Required action: Collect the lines of the entries where "computer" shows up.

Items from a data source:
+-------+
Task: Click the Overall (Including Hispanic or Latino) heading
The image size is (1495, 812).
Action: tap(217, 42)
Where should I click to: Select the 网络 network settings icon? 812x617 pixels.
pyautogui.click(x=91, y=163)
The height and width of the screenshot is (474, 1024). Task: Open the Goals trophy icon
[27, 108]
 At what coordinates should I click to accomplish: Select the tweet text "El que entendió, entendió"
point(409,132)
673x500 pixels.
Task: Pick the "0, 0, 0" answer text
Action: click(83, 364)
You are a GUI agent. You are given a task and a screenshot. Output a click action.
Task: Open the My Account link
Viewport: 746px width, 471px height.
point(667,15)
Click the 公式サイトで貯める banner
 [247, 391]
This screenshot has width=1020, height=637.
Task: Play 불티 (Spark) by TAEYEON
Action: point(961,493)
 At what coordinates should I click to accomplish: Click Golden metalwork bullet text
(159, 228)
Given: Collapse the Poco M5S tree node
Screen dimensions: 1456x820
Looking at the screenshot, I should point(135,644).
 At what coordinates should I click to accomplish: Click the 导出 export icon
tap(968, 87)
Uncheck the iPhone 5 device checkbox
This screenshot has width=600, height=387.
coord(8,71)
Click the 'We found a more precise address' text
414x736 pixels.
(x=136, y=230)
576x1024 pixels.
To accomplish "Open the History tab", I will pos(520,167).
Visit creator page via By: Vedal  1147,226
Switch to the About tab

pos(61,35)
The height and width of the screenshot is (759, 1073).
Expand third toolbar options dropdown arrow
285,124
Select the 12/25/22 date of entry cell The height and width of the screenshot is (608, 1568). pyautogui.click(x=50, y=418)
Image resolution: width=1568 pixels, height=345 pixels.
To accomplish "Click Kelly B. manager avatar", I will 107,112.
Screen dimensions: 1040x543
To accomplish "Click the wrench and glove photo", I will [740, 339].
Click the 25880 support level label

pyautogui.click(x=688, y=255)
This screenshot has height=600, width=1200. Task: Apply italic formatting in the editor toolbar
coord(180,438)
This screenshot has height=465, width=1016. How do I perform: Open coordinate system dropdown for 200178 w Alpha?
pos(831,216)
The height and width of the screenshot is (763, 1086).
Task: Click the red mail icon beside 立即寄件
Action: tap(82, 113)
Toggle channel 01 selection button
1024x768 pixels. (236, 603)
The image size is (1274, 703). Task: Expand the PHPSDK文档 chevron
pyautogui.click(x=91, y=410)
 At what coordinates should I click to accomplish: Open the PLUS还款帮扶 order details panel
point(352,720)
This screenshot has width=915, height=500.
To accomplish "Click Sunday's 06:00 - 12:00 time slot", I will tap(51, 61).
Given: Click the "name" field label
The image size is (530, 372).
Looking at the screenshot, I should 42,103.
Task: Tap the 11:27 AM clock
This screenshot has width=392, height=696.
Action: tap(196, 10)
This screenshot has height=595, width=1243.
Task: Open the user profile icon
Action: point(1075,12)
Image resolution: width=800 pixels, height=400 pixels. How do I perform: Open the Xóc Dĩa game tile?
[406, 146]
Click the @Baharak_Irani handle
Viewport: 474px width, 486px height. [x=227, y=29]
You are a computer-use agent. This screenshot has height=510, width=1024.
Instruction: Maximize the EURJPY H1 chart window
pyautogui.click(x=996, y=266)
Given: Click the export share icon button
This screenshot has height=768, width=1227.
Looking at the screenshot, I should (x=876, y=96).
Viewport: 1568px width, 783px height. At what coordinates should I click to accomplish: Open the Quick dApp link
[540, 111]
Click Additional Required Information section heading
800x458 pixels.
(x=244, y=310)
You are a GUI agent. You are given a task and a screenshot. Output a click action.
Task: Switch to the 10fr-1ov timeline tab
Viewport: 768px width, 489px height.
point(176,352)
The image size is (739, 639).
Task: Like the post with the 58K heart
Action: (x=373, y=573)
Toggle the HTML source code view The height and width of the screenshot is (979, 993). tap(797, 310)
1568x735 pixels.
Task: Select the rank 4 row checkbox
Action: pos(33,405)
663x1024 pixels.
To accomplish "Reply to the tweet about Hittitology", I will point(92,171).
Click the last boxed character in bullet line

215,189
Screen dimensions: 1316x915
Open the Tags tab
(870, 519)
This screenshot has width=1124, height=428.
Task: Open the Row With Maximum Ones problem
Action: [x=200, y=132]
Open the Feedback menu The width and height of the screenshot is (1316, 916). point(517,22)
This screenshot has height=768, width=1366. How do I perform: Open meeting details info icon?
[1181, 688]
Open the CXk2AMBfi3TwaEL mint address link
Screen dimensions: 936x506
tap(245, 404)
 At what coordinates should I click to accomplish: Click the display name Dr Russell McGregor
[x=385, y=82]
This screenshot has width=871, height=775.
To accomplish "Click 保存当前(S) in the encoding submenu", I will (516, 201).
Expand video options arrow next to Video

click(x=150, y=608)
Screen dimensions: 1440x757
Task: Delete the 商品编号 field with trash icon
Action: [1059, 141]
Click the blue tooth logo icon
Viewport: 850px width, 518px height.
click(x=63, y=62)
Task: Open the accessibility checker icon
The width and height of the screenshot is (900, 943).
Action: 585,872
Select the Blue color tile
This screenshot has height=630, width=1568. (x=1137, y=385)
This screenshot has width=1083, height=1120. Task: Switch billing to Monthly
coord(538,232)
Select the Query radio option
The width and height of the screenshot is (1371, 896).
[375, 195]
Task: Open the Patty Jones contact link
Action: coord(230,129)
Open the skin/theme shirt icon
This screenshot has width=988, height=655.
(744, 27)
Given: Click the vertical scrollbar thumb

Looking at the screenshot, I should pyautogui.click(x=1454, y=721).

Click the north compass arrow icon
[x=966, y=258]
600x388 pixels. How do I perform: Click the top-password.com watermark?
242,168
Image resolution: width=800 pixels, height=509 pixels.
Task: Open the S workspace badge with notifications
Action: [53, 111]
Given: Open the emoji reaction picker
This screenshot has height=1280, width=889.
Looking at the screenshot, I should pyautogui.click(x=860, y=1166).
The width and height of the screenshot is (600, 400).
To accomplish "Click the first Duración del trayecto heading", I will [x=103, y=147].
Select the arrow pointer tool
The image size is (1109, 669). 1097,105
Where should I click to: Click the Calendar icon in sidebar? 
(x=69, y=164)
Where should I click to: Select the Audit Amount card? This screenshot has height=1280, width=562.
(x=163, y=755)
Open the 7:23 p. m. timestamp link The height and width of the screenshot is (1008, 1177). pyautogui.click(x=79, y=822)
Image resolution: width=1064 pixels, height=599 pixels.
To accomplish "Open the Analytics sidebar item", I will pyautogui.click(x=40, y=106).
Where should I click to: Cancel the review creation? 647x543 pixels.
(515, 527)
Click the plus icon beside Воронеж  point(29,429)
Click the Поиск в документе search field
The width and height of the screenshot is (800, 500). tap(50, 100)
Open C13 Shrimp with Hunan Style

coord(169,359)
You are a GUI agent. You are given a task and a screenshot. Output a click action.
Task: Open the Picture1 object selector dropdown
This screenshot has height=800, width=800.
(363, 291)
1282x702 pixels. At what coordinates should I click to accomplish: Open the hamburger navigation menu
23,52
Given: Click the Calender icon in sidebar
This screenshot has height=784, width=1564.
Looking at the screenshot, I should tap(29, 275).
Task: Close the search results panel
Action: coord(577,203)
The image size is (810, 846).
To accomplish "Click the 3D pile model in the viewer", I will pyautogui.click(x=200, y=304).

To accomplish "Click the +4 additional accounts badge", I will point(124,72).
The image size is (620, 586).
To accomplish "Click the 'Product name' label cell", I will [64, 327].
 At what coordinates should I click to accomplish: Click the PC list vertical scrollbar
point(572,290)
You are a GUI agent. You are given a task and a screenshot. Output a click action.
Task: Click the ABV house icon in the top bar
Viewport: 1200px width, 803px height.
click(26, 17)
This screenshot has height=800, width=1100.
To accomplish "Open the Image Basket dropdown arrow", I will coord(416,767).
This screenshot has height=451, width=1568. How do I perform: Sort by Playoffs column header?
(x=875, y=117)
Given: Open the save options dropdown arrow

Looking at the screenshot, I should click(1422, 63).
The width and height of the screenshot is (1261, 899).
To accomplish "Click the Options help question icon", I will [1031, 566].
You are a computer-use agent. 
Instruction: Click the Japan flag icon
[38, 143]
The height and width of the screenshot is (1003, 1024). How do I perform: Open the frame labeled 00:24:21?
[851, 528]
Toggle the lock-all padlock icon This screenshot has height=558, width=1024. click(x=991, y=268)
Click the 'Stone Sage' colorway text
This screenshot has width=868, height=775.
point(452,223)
+-------+
Expected output:
You are a computer-use agent. This screenshot has height=510, width=1024.
You are a computer-use agent. 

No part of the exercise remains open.